Старый князь вышел ужинать: это было очевидно для Пьера. Он был с ним оба дня его пребывания в Лысых Горах чрезвычайно ласков, и велел ему приезжать к себе.
Когда Пьер уехал и сошлись вместе все члены семьи, его стали судить, как это всегда бывает после отъезда нового человека и, как это редко бывает, все говорили про него одно хорошее.


Возвратившись в этот раз из отпуска, Ростов в первый раз почувствовал и узнал, до какой степени сильна была его связь с Денисовым и со всем полком.
Когда Ростов подъезжал к полку, он испытывал чувство подобное тому, которое он испытывал, подъезжая к Поварскому дому. Когда он увидал первого гусара в расстегнутом мундире своего полка, когда он узнал рыжего Дементьева, увидал коновязи рыжих лошадей, когда Лаврушка радостно закричал своему барину: «Граф приехал!» и лохматый Денисов, спавший на постели, выбежал из землянки, обнял его, и офицеры сошлись к приезжему, – Ростов испытывал такое же чувство, как когда его обнимала мать, отец и сестры, и слезы радости, подступившие ему к горлу, помешали ему говорить. Полк был тоже дом, и дом неизменно милый и дорогой, как и дом родительский.

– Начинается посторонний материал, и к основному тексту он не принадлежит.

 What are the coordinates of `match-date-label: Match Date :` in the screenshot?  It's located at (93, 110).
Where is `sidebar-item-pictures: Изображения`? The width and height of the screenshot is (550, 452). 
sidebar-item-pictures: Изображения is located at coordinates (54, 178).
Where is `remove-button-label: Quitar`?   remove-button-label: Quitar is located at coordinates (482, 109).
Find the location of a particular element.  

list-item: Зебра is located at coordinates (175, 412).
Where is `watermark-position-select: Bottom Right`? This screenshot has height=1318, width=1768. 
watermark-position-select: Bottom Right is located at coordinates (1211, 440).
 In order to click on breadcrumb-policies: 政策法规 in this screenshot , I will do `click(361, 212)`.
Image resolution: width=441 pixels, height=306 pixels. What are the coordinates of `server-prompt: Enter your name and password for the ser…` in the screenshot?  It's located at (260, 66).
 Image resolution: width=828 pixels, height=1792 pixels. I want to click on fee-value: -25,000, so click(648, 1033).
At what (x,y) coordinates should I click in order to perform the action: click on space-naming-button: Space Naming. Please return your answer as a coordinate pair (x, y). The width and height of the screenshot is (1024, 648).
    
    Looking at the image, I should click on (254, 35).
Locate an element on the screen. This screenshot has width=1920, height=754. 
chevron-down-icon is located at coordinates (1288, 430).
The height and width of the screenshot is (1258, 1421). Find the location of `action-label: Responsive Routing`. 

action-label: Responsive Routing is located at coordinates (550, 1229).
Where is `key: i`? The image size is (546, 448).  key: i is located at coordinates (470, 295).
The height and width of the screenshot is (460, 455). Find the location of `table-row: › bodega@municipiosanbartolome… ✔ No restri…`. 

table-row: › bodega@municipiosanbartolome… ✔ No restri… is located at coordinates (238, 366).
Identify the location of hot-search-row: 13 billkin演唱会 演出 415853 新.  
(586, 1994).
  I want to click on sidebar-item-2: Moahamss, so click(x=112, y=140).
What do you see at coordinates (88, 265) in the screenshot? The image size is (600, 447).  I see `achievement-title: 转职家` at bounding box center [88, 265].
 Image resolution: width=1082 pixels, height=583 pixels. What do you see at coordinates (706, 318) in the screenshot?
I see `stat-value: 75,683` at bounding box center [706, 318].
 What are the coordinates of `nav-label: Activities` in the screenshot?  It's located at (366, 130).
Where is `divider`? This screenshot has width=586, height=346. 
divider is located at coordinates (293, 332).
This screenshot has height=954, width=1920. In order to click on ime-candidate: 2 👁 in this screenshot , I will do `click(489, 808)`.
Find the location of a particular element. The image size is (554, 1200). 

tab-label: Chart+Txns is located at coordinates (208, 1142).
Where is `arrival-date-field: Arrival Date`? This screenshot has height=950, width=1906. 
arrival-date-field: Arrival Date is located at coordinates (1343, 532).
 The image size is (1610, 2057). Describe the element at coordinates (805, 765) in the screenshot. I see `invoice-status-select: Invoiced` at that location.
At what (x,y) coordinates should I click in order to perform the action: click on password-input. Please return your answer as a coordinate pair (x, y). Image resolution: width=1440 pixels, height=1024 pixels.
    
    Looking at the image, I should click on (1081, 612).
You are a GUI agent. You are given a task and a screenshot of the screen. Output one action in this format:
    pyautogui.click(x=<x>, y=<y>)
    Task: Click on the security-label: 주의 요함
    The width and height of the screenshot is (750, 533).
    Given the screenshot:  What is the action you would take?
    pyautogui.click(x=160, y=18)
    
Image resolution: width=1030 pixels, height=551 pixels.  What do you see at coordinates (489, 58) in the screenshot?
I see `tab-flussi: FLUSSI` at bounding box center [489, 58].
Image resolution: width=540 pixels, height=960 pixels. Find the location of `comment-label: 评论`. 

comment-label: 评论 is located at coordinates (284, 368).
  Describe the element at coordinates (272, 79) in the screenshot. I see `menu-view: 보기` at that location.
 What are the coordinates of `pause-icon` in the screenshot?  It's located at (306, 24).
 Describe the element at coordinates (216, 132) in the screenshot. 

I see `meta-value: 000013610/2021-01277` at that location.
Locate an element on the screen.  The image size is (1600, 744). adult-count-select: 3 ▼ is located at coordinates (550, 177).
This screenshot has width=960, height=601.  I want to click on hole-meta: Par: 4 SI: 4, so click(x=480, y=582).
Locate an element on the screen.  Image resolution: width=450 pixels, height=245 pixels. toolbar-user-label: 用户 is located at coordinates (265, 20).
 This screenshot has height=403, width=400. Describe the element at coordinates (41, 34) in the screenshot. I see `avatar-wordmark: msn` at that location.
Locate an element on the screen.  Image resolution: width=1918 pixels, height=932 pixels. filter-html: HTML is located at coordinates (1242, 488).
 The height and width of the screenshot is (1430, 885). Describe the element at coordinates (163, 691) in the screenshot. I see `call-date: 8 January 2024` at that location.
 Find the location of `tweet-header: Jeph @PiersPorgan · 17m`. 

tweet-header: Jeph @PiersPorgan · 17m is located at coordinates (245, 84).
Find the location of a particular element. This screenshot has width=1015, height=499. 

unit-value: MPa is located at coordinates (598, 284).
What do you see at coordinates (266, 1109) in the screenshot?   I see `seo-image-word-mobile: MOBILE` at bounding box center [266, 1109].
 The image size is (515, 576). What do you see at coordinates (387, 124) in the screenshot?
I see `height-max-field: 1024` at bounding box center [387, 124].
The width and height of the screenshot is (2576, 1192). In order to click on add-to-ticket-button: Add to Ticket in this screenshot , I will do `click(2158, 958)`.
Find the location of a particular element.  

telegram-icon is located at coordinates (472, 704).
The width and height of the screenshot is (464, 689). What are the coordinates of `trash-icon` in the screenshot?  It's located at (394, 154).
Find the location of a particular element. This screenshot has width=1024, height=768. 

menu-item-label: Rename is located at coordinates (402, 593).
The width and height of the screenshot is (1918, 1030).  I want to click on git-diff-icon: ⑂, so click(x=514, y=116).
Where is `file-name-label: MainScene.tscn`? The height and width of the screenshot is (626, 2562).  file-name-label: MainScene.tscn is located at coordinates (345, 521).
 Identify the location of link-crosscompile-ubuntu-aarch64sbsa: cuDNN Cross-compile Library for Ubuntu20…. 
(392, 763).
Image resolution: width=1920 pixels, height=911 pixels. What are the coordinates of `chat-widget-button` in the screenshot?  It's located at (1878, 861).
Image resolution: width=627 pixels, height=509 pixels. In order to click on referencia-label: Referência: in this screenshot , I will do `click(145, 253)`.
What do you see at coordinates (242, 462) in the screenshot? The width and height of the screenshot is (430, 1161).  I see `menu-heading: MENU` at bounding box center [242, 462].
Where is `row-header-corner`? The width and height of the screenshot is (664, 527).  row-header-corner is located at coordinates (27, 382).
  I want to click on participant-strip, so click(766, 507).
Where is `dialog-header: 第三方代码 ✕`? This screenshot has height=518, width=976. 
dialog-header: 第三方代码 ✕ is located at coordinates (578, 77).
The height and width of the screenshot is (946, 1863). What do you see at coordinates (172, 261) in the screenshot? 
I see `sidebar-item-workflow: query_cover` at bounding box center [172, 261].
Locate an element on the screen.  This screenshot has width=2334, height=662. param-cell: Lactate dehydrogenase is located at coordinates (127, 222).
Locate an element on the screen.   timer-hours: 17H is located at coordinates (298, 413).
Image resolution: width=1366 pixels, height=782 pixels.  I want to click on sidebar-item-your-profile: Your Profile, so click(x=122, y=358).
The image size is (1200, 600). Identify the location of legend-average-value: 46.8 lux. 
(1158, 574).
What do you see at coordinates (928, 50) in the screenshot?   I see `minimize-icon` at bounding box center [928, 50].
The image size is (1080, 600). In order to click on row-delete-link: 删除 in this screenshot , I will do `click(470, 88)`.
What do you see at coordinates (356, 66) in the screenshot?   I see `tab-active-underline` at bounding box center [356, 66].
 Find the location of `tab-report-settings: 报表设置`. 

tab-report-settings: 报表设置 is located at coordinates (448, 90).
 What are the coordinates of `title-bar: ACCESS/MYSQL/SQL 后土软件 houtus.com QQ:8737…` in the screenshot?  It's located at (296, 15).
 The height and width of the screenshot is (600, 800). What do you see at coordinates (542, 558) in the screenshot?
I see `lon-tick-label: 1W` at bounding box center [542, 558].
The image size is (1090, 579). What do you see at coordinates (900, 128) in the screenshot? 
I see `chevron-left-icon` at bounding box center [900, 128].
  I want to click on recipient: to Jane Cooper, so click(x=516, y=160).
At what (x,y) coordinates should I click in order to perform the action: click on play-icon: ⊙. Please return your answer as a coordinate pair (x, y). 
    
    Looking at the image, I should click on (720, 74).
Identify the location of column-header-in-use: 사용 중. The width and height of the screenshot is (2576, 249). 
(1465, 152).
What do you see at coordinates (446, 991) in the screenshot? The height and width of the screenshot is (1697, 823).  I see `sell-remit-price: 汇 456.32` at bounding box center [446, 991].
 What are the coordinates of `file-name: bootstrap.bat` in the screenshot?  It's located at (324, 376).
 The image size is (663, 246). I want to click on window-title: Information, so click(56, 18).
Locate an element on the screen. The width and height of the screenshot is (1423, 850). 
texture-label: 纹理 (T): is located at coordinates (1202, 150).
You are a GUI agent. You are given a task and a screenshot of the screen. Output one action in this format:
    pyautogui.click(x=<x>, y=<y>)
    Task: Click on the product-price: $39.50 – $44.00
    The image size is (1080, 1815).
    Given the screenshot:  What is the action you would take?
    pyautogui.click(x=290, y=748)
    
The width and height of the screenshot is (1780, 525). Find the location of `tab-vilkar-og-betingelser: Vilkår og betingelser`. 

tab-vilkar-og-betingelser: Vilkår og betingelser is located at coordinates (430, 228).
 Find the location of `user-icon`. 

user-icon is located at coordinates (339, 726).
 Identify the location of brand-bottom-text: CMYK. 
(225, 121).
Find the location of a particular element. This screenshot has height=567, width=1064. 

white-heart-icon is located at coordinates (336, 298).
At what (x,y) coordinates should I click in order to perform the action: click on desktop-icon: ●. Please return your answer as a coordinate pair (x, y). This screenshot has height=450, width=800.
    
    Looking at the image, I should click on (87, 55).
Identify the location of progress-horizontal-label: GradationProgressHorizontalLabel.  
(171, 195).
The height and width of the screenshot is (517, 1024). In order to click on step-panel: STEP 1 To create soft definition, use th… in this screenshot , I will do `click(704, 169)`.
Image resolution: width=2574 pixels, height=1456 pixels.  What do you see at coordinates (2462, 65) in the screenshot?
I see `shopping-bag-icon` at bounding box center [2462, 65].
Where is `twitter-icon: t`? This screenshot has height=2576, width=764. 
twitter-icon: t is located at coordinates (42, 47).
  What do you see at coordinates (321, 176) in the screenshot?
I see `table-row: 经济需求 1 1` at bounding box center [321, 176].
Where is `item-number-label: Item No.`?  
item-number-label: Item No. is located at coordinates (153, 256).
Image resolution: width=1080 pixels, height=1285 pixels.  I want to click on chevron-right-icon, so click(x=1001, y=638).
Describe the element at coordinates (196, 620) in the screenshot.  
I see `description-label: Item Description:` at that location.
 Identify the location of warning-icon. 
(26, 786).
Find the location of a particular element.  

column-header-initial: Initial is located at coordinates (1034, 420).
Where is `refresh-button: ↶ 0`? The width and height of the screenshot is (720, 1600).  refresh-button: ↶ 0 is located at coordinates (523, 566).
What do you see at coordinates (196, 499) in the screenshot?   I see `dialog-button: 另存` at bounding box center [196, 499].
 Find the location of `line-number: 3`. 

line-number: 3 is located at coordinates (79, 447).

Явившись к полковому командиру, получив назначение в прежний эскадрон, сходивши на дежурство и на фуражировку, войдя во все маленькие интересы полка и почувствовав себя лишенным свободы и закованным в одну узкую неизменную рамку, Ростов испытал то же успокоение, ту же опору и то же сознание того, что он здесь дома, на своем месте, которые он чувствовал и под родительским кровом. Не было этой всей безурядицы вольного света, в котором он не находил себе места и ошибался в выборах; не было Сони, с которой надо было или не надо было объясняться. Не было возможности ехать туда или не ехать туда; не было этих 24 часов суток, которые столькими различными способами можно было употребить; не было этого бесчисленного множества людей, из которых никто не был ближе, никто не был дальше; не было этих неясных и неопределенных денежных отношений с отцом, не было напоминания об ужасном проигрыше Долохову! Тут в полку всё было ясно и просто. Весь мир был разделен на два неровные отдела. Один – наш Павлоградский полк, и другой – всё остальное. И до этого остального не было никакого дела. В полку всё было известно: кто был поручик, кто ротмистр, кто хороший, кто дурной человек, и главное, – товарищ. Маркитант верит в долг, жалованье получается в треть; выдумывать и выбирать нечего, только не делай ничего такого, что считается дурным в Павлоградском полку; а пошлют, делай то, что ясно и отчетливо, определено и приказано: и всё будет хорошо.